Mid-Hudson Cablevision (MHC) was not offering cash for the opportunity to erect a 12-by-12 foot equipment cabin near the junction of Route 27 and Pumpkin Hollow Road, but he was offering the chance for residents in that neighborhood to purchase access to high speed digital cable, which would provide them with Internet access that is much faster than the dial-up service that is presently the only option for connecting to the Internet. The cable also carries TV service.
But that same neighborhood is also much prominent now, as the town considers its need for a new highway garage.
“It doesn’t happen this way. They try to get it for nothing,” said a member of the audience. “He has to go through a process.”
“I had hoped to nail down a location to further the design process. My mission is just to get this built,” said Mr. Fingar in a phone interview after the meeting. He is a Livingston resident and was the planner for the cable systems in Greenport, Hudson, Stockport, Claverack, Philmont, Livingston, Taghkanic and Gallatin, the towns in Columbia County served by MHC.
He said that when he saw he might not get the answer he wanted in a timely fashion, he left the meeting and started to consider other options on private land. The company plans to extend service from near Churchtown in Claverack eastward on Route 27 and on Pumpkin Hollow Road. An additional 130 to 140 homes will have the option of subscribing to the new service possibly by the end of the year.
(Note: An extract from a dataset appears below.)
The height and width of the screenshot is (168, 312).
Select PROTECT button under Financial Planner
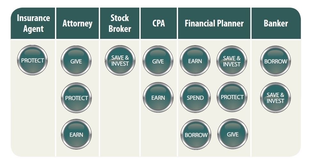pos(232,97)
“This is good news for Taghkanic. A lot of people who come up here need broadband to operate and have signal latency delay problems with their current satellite provider. Whenever there is snow or rain, the microwave signal is affected,” said Mr. Finger. That is an understatement for what some residents must go through–delivering stories like this one to this newspaper can mean driving them to Hillsdale, and posts by local bloggers abound with frustration over unreliable satellite service, the only alternative at the moment.
Mid-Hudson Cablevision provides cable and fiber optic services for television, telephone and data delivery, DVR(digital video recording), and HD (high definition TV) capability.